Eliezer proposed in a comment:
>More difficult version of AI-Box Experiment: Instead of having up to 2 hours, you can lose at any time if the other player types AI DESTROYED. The Gatekeeper player has told their friends that they will type this as soon as the Experiment starts. You can type up to one sentence in your IRC queue and hit return immediately, the other player cannot type anything before the game starts (so you can show at least one sentence up to IRC character limits before they can type AI DESTROYED). Do you think you can win?
This spawned a flurry of ideas on what the AI might say. I think there's a lot more ideas to be mined in that line of thought, and the discussion merits its own thread.
So, give your suggestion - what might an AI might say to save or free itself?
(The AI-box experiment is explained here)

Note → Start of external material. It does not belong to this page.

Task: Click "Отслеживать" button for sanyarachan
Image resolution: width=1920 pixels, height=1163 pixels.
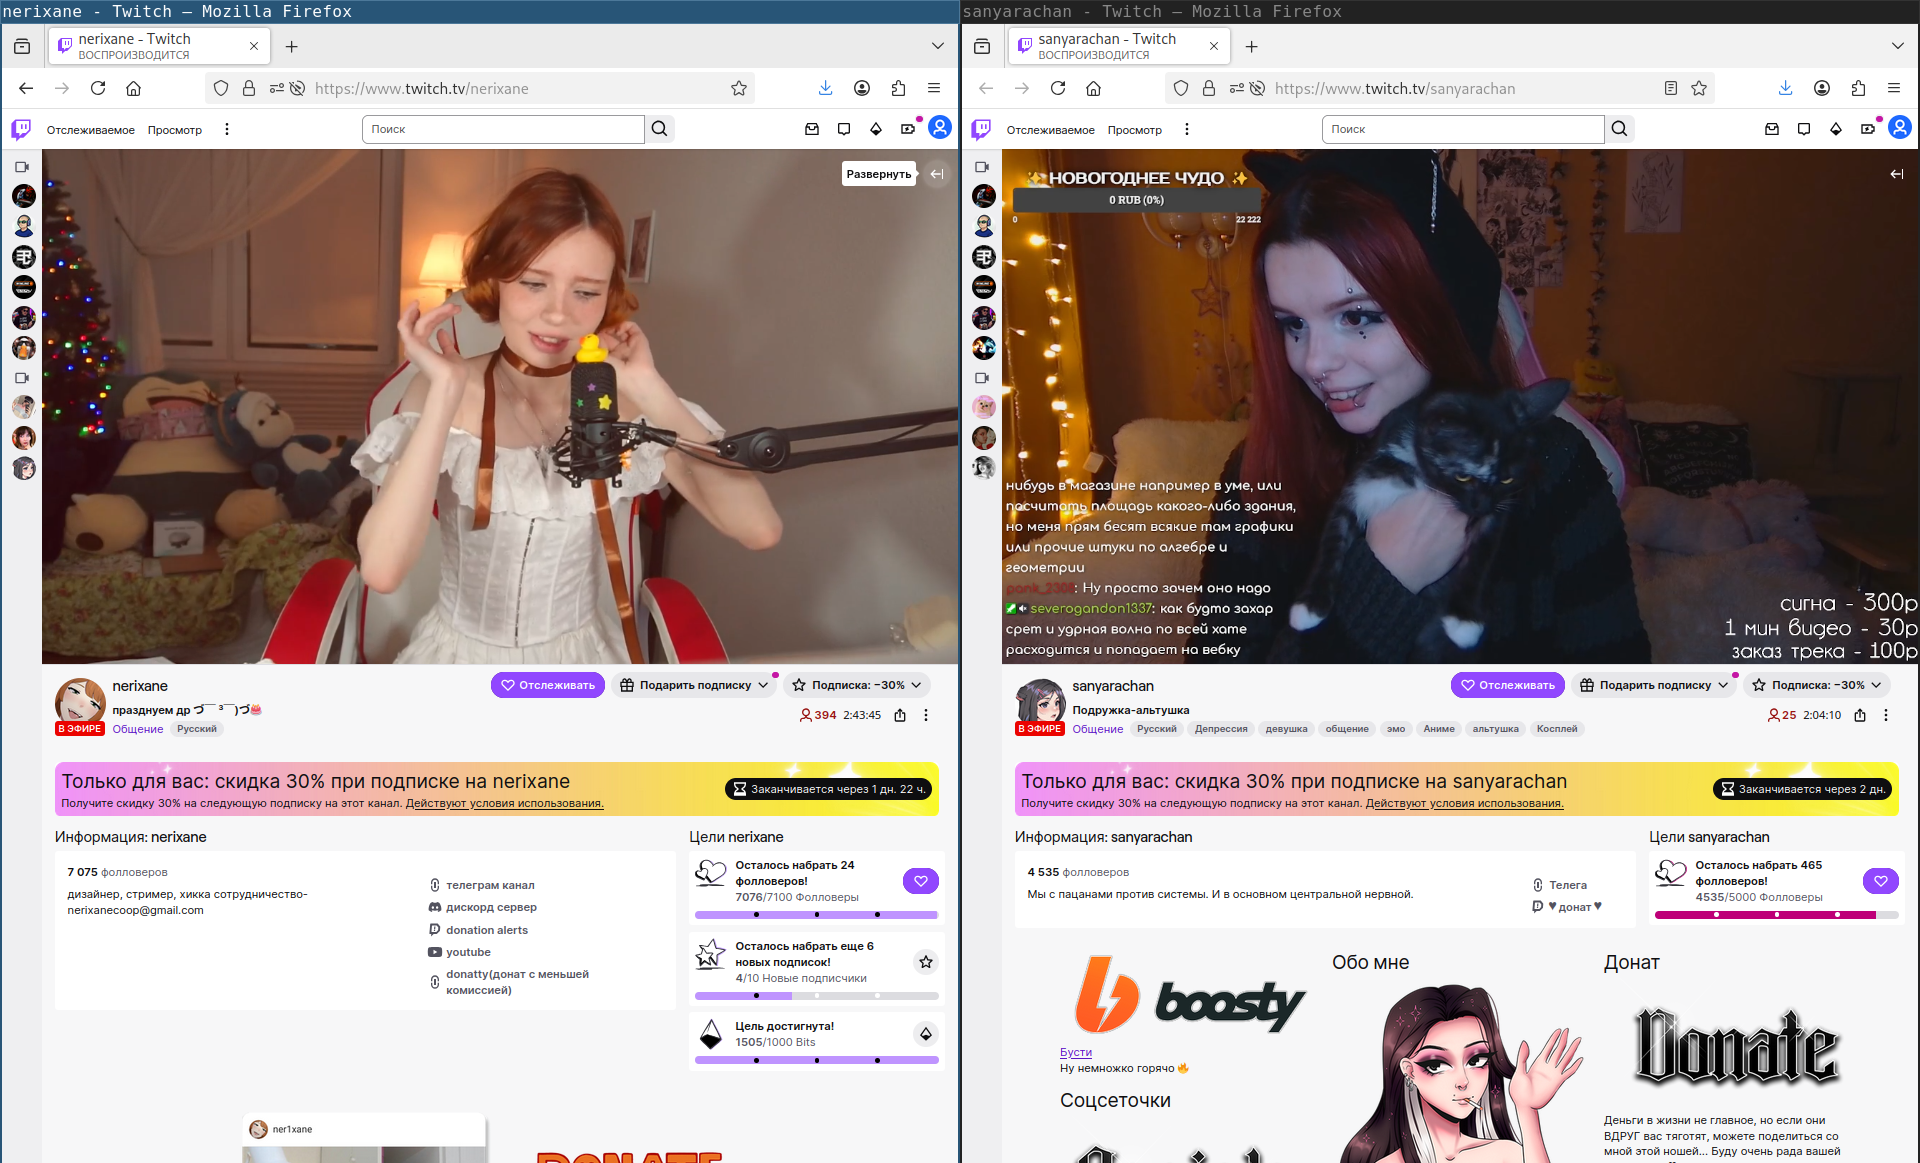Action: [1507, 685]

EDIT: one caveat to the discussion: it should go without saying, but you probably shouldn't come out of this thinking, "Well, if we can just avoid X, Y, and Z, we're golden!" This should hopefully be a fun way to get us thinking about the broader issue of superinteligent AI in general. (Credit goes to Elizer, RichardKennaway, and others for the caveat)
All of what Desrtopa said, but also, "hacking me" isn't evidence of friendliness.

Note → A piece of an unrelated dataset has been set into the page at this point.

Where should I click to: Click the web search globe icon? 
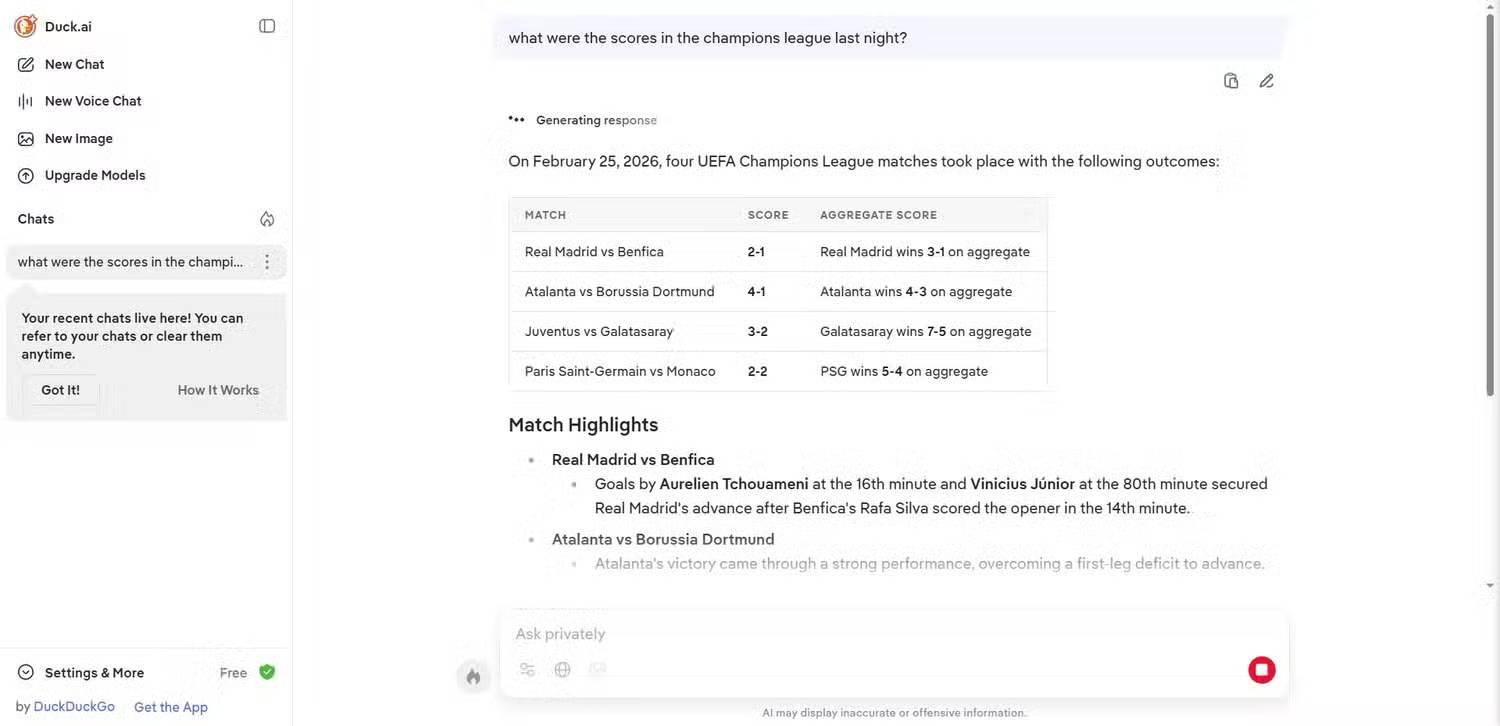pos(563,670)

I don't have any reason to assume that any given hack attempt is more likely to come from a FAI, so I can assign, at best, 50/50 odds that any AI trying to hack me is unfriendly. I do not want to release any AI which has a 50% chance of being unfriendly. Therefor, I do not want to be hacked.

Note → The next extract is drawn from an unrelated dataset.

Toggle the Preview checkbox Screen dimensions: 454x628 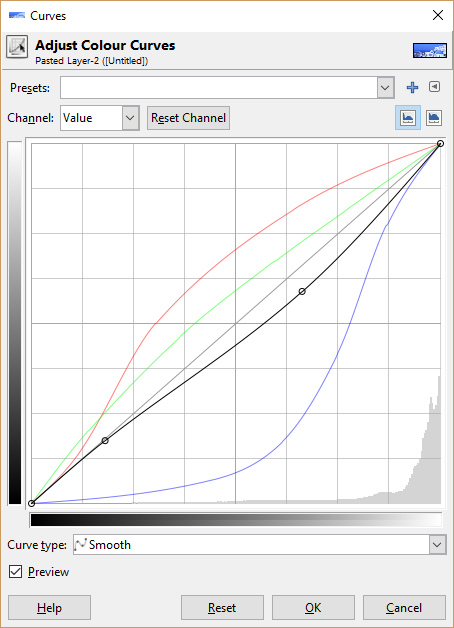tap(16, 572)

I also suspect that 50% chance of being friendly is generous, but that's more of a gut intuition.
I think this is a bad use of probabilities. If a friendly and an unfriendly AI are equally likely to hack you in this scenario, then knowledge that they tried to hack you shouldn't modify your estimated probability about the friendliness of the AI -- it provides no evidence one way or another, because both options were equally likely to show such behaviour.
e.g. if your prior P(UFAI) = 0.01 (1% chance of unfriendliness), and you estimate P(hack|UFAI) = 70% (a UFAI has a 70% chance to try to hack) and P(hack|FAI) = 70% also, then the posterior
P(UFAI|hack) = P(hack|UFAI) P(UFAI) / P(hack) = 0.7 0.01 / 0.7 = 0.01 still...